Sequined versus Simple
Consider your needs, lifestyle and credit history when comparing card types.
• Standard. These no-frills cards come with just the basics, but they may have lower card fees than their tricked-out counterparts.• Retail. Usually accompanied by a chipper sales associate asking, “Would you like to save 10 percent on your purchase today?” retail cards typically offer in-store discounts. In some cases, the cards are issued by the store itself and can only be used in that store.
• Secured. Helpful for people building or re-building credit, secured cards require a cash security deposit usually equal to the card limit.
• Premium or Rewards. Often bearing the name of precious gems and metals, premium cards come with perks like cash-back rewards or points. They may also have higher credit limits and require better credit to qualify.
To kick off your card shopping, check with your financial institution first; it may offer special deals like low terms and waived fees. You can also research different cards at bankrate.com.
Sizing it up
Once you’ve found a potential card, check the tags to see what’s in the fine print. Aside from its mighty power to cause eyes to glaze over, fine print holds the secrets to whether a card is a good bet or an overpriced nuisance that’ll snag up your finances.
Fortunately, Uncle Sam has made the fine print easier to understand. As required by law, individual card terms are spelled out in a Schumer Box, a standardized format that makes disclosures more transparent. (It’s named after Senator Charles E. Schumer, the man responsible for the legislation.)
To give a card’s terms the three-way mirror test, compare offers at consumerfinance.gov/credit-cards/agreements.

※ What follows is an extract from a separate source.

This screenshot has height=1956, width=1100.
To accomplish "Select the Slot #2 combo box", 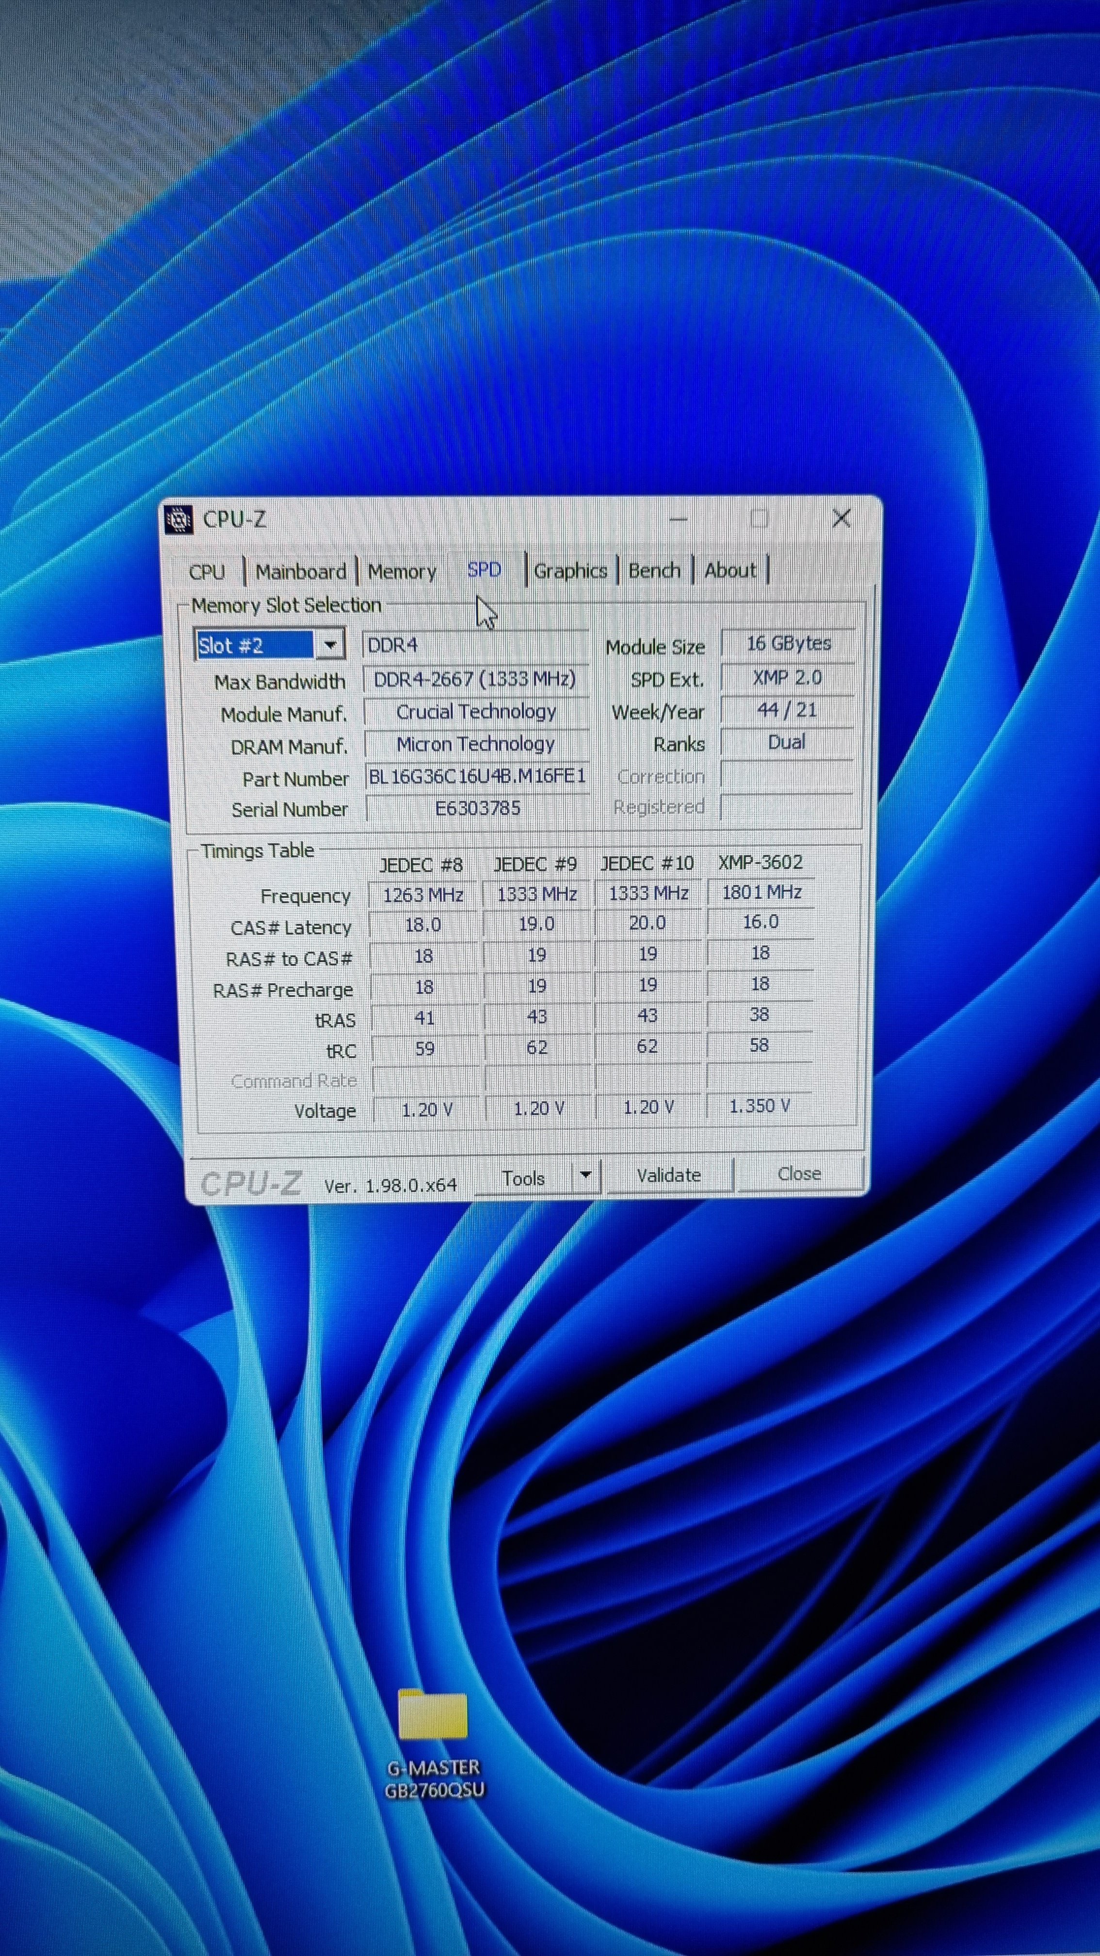I will tap(255, 645).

Credit card issuers can’t sign up just anyone, due to laws intended to protect inexperienced consumers from taking on cards they can’t afford. To get a card:
• You must be at least 18 years old.
• If under age 21, you must provide proof of adequate income (enough to make minimum payments on the card) or apply with a cosigner.
• If applying with a cosigner, they must be a parent, guardian or spouse and are liable for your debt if you can’t pay it.
Signing the Dotted Line
Before you apply for a card, collect the required application information, including data about your employment and income. If applying with a cosigner, you will need this information from him or her as well. Only apply for one card at a time. Each time you apply for a credit card, the issuer checks your credit; having multiple credit card inquiries in a short period of time can have a negative effect on your credit score.
If a card issuer rejects your application, resist the urge to send off a rebound application — this could give your credit score a hit and aggravate the damage. By law, issuers must notify consumers and explain why their applications were denied, so use this information to improve your score, and wait at least a few months before applying again.